◆ What is being asked
Please return only the lines from the one showing "Screen dimensions: 1151x647" to the end of the entries, keeping both ends and dropping every picture.

◆ Information supplied

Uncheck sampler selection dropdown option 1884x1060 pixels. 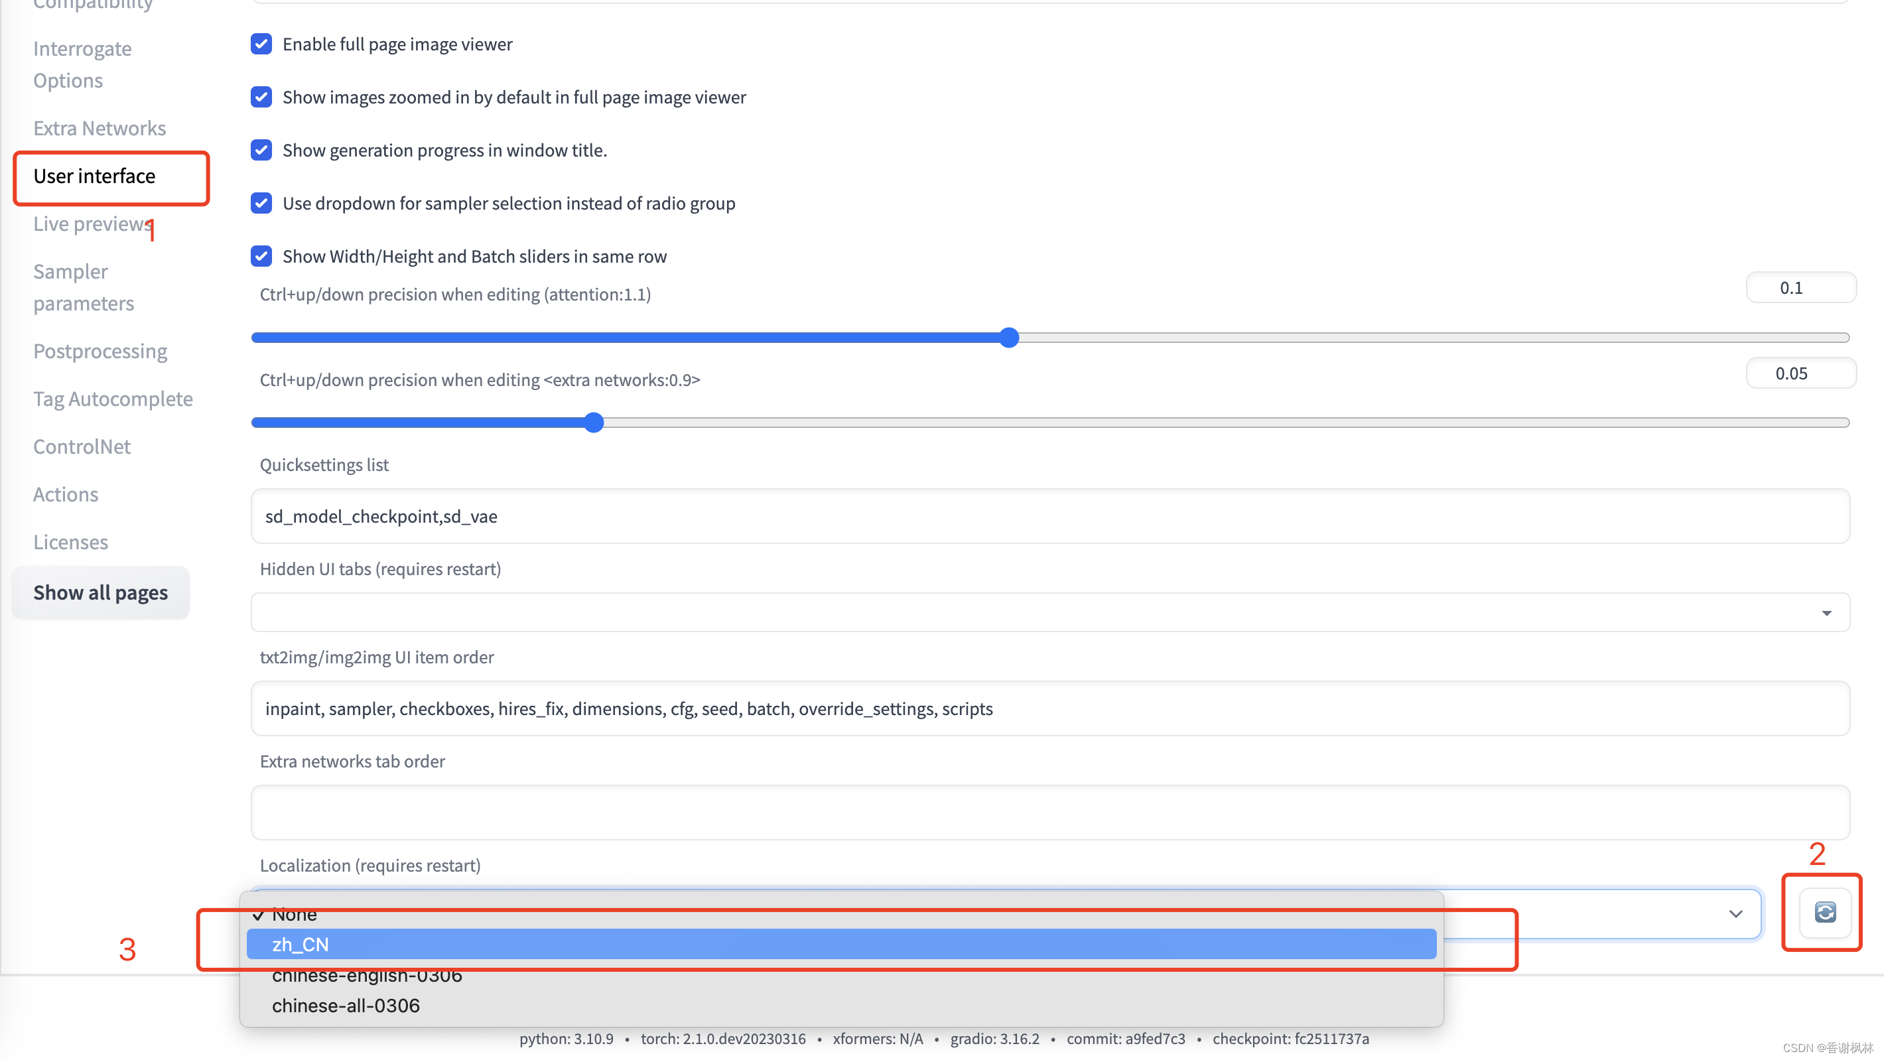(262, 203)
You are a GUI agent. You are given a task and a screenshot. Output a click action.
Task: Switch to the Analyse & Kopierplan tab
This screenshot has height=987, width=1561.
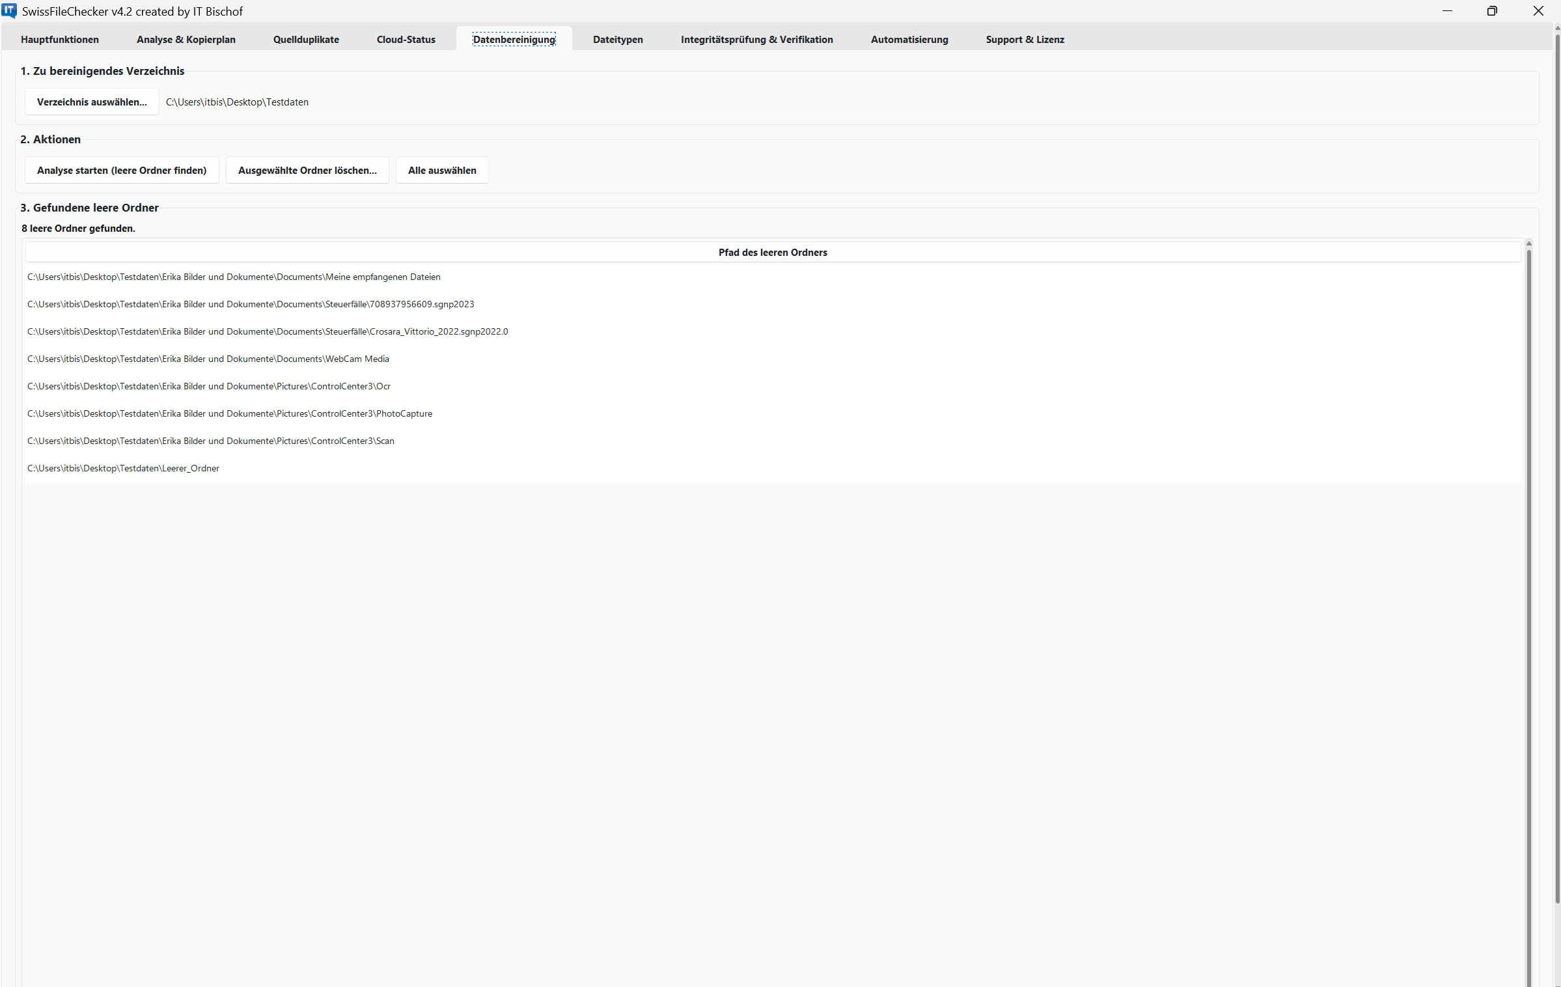[x=186, y=40]
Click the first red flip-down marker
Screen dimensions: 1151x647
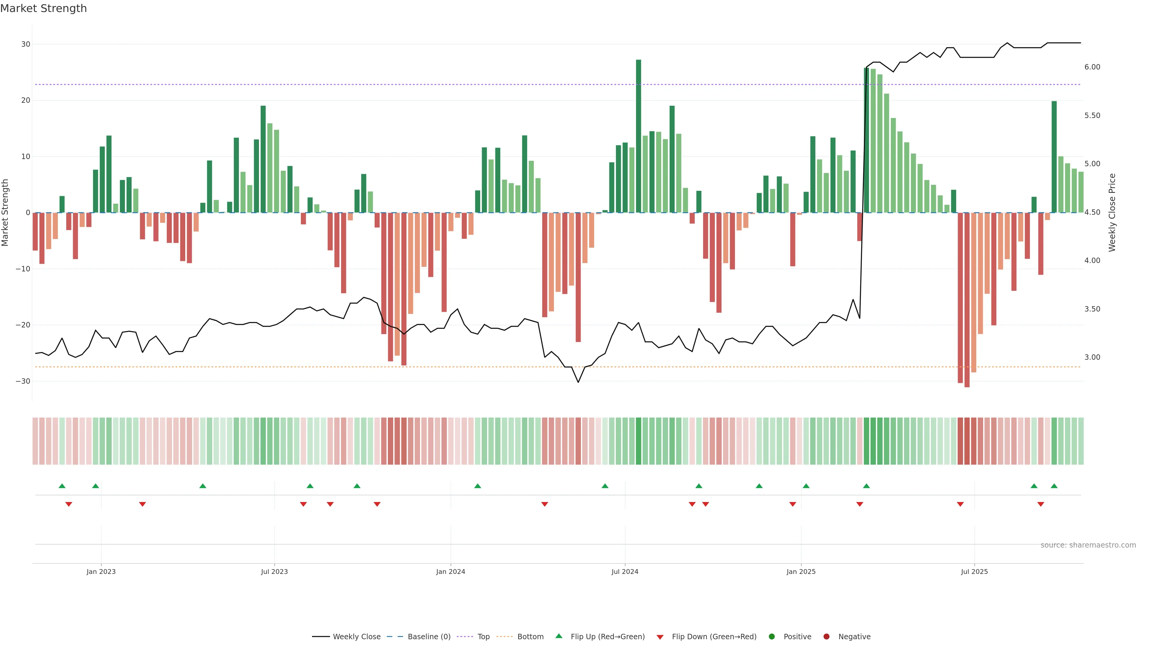[x=69, y=504]
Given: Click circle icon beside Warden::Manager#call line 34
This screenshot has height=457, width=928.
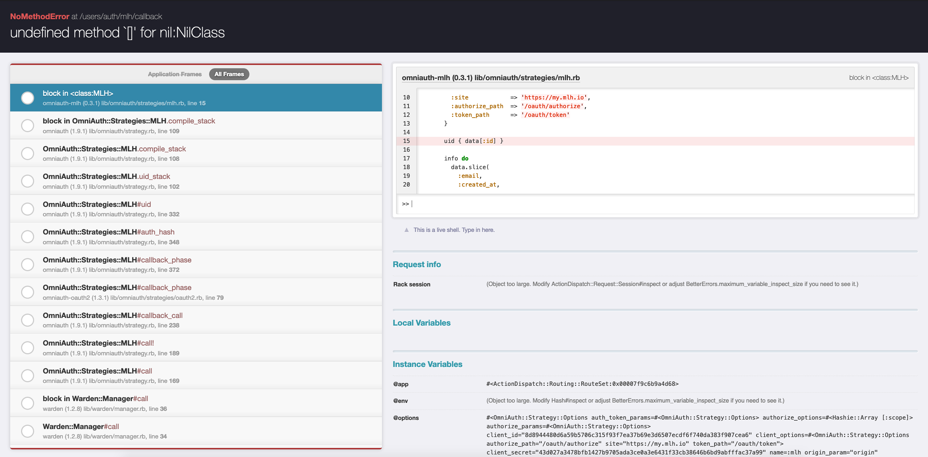Looking at the screenshot, I should tap(28, 431).
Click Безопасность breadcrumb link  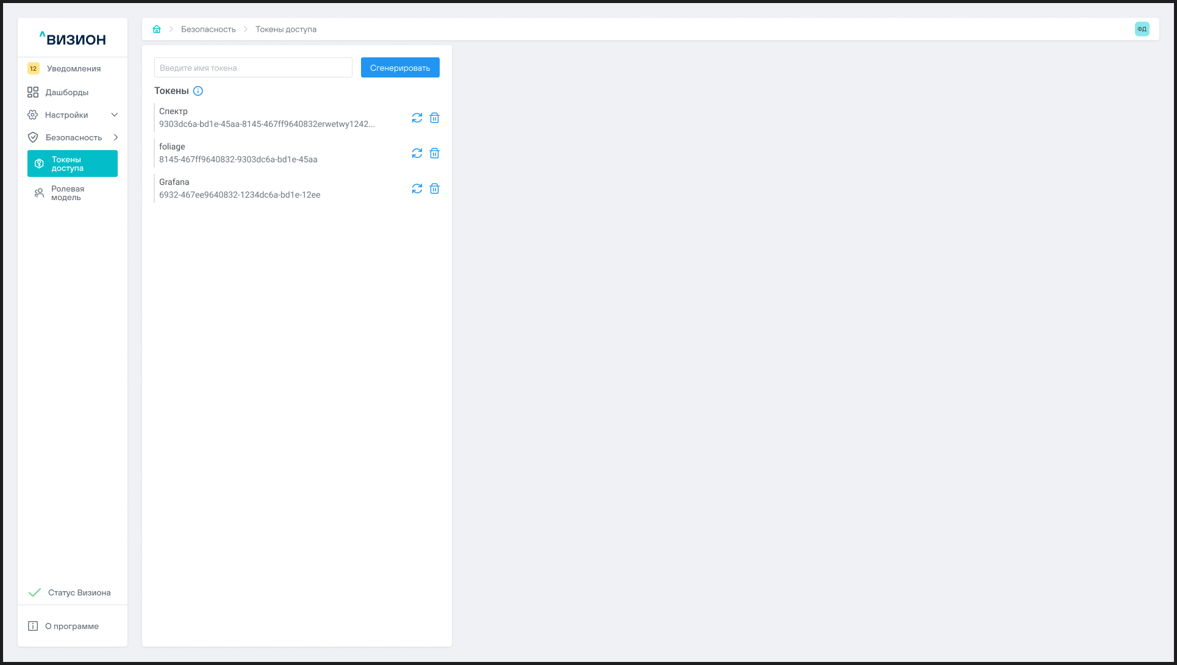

◆ Exercise answer
Screen dimensions: 1151x647
[x=69, y=504]
Given: Click circle icon beside Warden::Manager#call line 34
This screenshot has height=457, width=928.
Looking at the screenshot, I should tap(28, 431).
Click Безопасность breadcrumb link  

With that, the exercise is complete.